**Exercise inputs**.
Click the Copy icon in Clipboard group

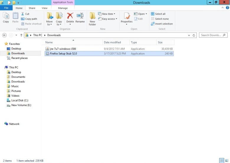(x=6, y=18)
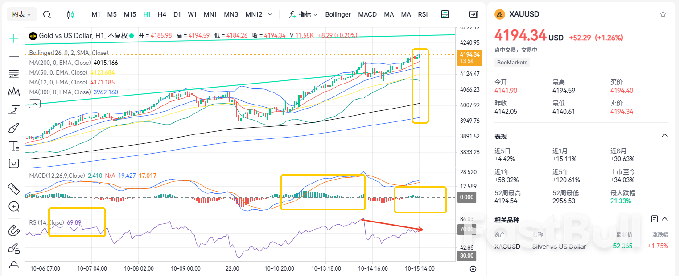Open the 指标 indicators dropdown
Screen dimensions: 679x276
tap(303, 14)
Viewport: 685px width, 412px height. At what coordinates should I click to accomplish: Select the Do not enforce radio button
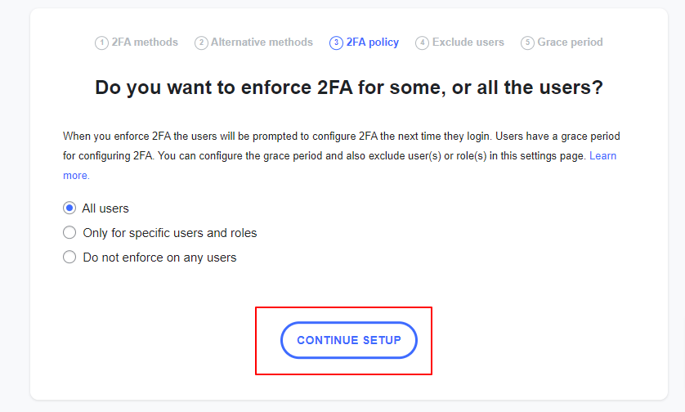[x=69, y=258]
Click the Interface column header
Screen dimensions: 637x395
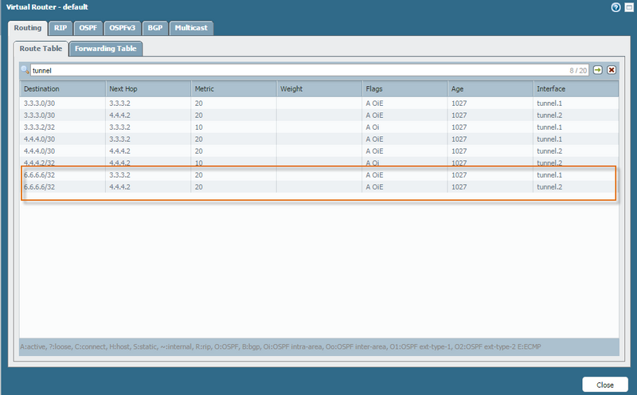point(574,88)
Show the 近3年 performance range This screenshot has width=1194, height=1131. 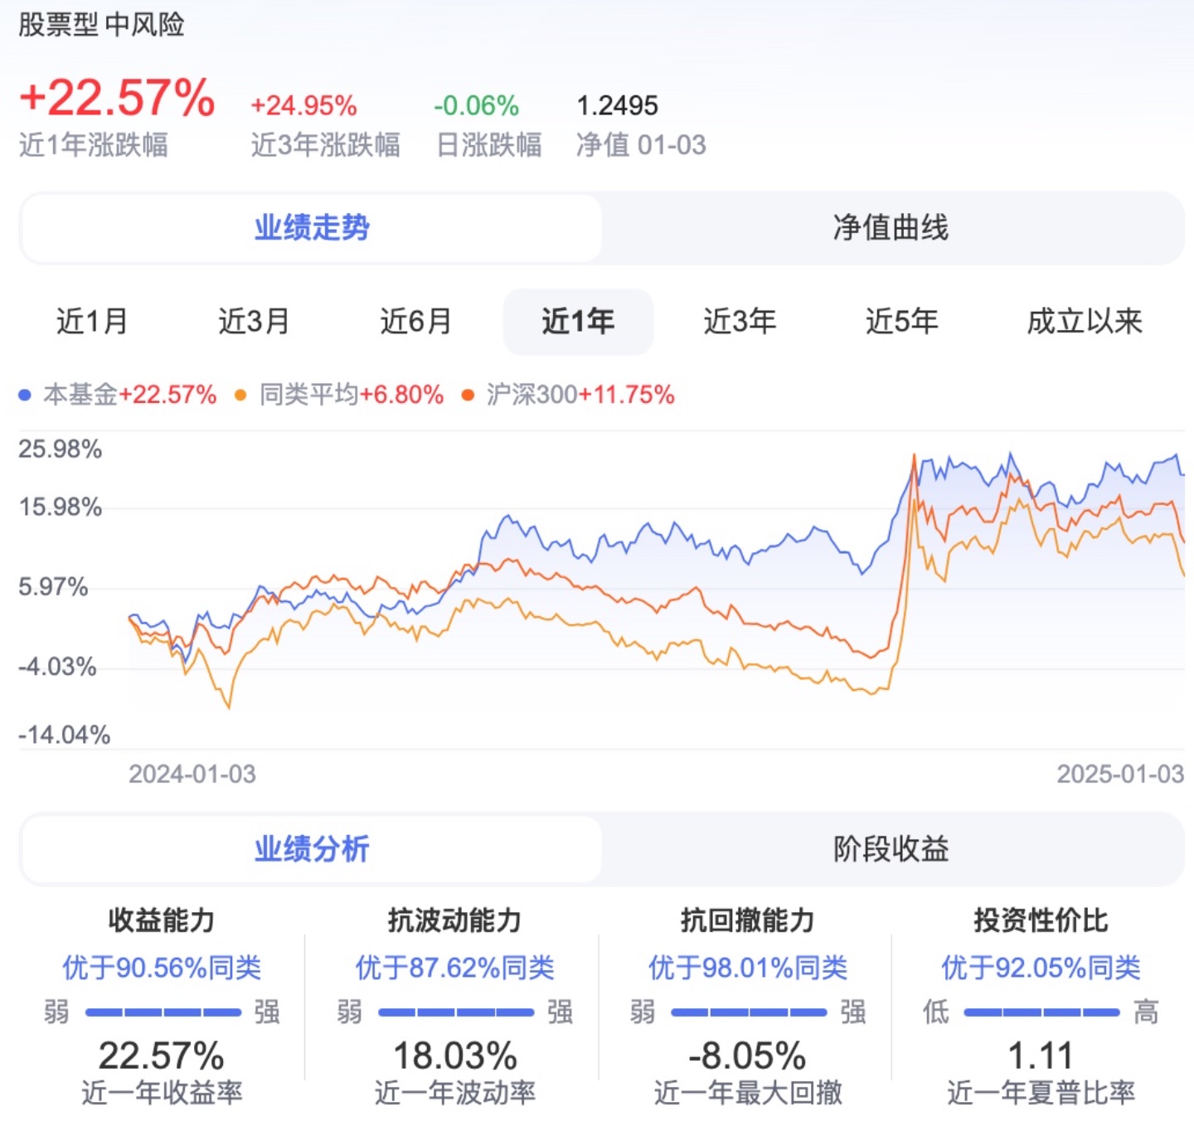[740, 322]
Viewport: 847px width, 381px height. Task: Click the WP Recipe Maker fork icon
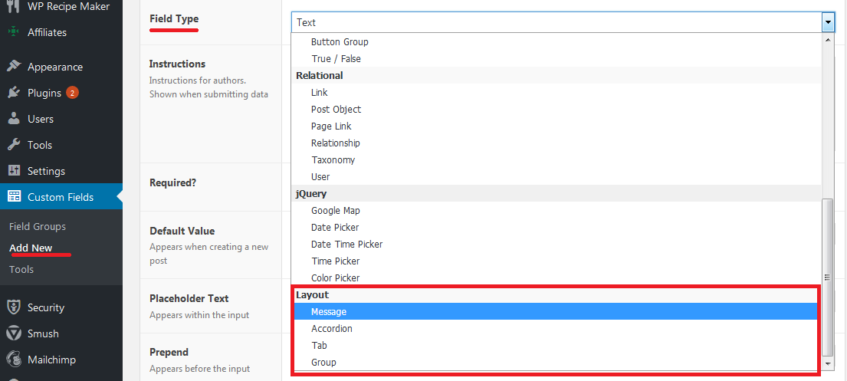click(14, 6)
---
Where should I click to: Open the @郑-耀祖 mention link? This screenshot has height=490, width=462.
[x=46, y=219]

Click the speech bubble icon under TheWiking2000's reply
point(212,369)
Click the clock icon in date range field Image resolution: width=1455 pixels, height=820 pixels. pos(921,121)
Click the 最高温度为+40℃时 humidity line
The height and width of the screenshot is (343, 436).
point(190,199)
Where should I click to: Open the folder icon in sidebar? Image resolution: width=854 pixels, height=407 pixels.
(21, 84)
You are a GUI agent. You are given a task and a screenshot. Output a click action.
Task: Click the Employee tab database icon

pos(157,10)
* * *
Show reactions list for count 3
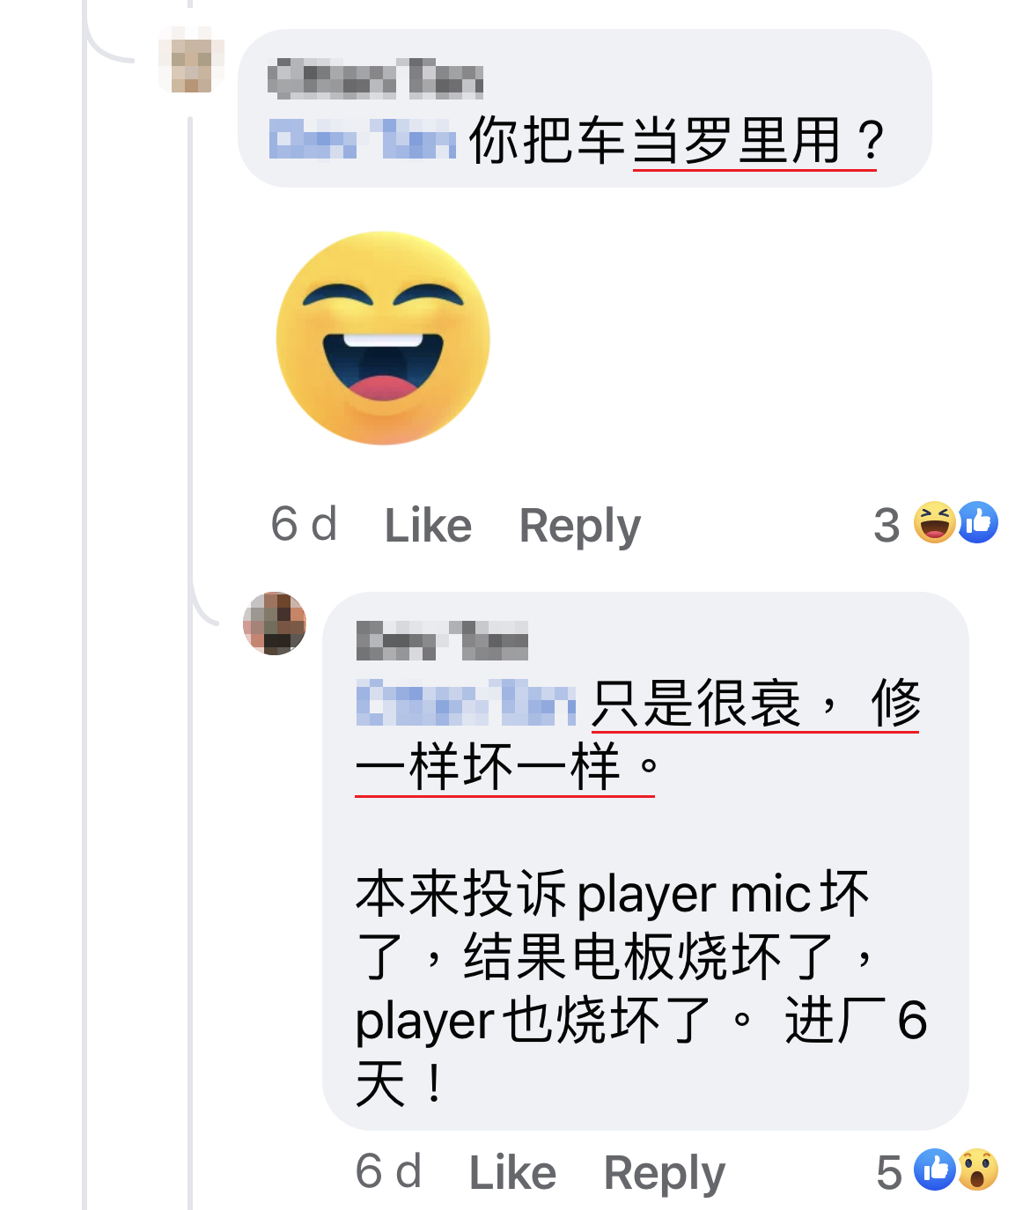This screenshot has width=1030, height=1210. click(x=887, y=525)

**Assigned task**.
In the data above, retype exactly and only the lines between the one holding "The height and" and the one holding "You are a GUI", inclusive.

**Your solution**.
The height and width of the screenshot is (343, 436).
point(190,199)
Where should I click to: Open the folder icon in sidebar? Image resolution: width=854 pixels, height=407 pixels.
(21, 84)
You are a GUI agent. You are given a task and a screenshot. Output a click action.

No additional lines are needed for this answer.